Try it
Within the data that follows, set down exactly the lines from the one containing "Given: Click the 关注 follow button" through the one containing "You are a computer-use agent. Screen", both ends included.

Pixel coordinate grounding data
########

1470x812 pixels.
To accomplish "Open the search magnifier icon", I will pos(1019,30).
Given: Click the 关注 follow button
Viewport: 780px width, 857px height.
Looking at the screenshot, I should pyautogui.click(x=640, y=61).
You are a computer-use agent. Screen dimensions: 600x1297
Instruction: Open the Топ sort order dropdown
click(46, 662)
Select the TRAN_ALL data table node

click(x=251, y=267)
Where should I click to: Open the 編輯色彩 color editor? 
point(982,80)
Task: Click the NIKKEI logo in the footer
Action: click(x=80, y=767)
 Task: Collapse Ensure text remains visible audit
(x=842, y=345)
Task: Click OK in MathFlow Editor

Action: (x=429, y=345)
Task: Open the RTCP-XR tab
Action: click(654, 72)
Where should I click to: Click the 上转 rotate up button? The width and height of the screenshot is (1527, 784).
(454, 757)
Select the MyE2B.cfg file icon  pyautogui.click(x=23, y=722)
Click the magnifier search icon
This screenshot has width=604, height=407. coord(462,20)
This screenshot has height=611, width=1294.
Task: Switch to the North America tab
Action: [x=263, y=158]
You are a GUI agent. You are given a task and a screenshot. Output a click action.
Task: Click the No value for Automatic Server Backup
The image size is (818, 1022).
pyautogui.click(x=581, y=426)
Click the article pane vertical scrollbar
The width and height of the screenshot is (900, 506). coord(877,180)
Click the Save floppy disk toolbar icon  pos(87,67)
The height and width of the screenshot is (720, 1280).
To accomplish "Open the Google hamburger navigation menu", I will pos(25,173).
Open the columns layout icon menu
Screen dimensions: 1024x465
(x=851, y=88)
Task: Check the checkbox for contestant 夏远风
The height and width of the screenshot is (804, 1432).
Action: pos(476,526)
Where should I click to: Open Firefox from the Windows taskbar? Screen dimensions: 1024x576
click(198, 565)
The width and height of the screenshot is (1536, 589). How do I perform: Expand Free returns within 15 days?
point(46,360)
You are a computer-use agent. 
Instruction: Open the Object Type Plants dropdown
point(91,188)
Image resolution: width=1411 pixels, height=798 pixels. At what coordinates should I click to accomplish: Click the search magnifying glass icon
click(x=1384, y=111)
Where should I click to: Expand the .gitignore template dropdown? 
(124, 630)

########

Written answer
Given: Click the 关注 follow button
Viewport: 780px width, 857px height.
Looking at the screenshot, I should pyautogui.click(x=640, y=61).
You are a computer-use agent. Screen dimensions: 600x1297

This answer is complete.